Ну, еще допускаю, что дон Хосе числился в розыске как дезертир, подозреваемый к тому же в нападении на своего начальника. Это если у органов Севильи и Кордовы в 1830 году имелась общая база данных.

И всего этого вам хватило, чтобы с легким сердцем (не правда ли?) послать дона Хосе на эшафот не за одно лишь убийство из, предположим, ревности (тоже, думали вы, нашелся герой романса!) – но по совокупности преступлений, в том числе – убийств, и в том числе – низких (это до чего же надо докатиться – укокошить мирного иностранного ученого ради золотой безделушки).

Ведь это от вас – от кого же еще – тот доминиканец узнал формулу, так сказать, обвинительного заключения:

«– Добро бы он еще только воровал. Но он совершил несколько убийств, одно другого ужаснее».

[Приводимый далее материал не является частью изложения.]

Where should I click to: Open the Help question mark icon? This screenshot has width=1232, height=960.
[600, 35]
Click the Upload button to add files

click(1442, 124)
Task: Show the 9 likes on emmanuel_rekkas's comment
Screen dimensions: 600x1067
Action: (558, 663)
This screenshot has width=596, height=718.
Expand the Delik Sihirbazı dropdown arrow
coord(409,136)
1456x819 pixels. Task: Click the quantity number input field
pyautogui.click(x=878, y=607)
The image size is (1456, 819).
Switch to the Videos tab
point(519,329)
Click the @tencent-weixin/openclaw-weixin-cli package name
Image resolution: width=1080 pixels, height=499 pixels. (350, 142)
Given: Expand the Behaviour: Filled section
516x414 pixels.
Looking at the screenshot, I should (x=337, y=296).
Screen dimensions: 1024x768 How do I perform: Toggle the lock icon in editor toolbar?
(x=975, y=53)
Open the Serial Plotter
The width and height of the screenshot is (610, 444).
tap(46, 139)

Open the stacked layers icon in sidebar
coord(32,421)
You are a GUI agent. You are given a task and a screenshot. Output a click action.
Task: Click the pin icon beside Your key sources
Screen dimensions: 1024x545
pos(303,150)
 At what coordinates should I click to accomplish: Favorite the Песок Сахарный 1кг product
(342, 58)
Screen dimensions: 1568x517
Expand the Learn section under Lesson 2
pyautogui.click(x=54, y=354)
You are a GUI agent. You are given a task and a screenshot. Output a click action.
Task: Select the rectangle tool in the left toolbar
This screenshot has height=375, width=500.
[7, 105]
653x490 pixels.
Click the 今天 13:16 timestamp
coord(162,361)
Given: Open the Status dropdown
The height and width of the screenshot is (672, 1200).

Однако вы составили (понятно, в уме) это заключение и огласили соответствующий приговор, руководствуясь исключительно классовым чутьем и реакционным правосознанием.

Фактически, кроме непроверенных подозрений и непроверенных сообщений, у вас не было на дона Хосе ровно ничего. Одна-единственная улика – эти самые часы с репетиром.

Как вдруг их владелец, мирный иностранный ученый, объявился в Кордове, вполне живой, ни малейших повреждений. То есть из дела выпал целый эпизод – причем практически единственный, представлявшийся доказанным. А пресловутая улика много потеряла в весе и стала несколько загадочной. И это накануне дня исполнения приговора.

Конечно, вы не стали его пересматривать из-за такого пустяка, – очень даже вас понимаю. Но помимо правосознания – простой инстинкт ищейки разве не подсказывал вам: на всякий случай – допроси этого мнимого потерпевшего, допроси, что-то с этими часиками не тик-так?

Что вы говорите? Заявление? Какое заявление? Куда же вы, сеньор?

Исчез. Только что приплясывал рядом – и как не было его. Правильно Данте описывал это место: как многоколенчатый, бесконечный пищевод гигантского пылесоса. И душа человека, когда-то родившегося от женщины, здесь ну ничем не отличается от души человека, придуманного каким-нибудь писакой. Такая же пылинка. И все мы куда-то летим. Куда-то в страшное.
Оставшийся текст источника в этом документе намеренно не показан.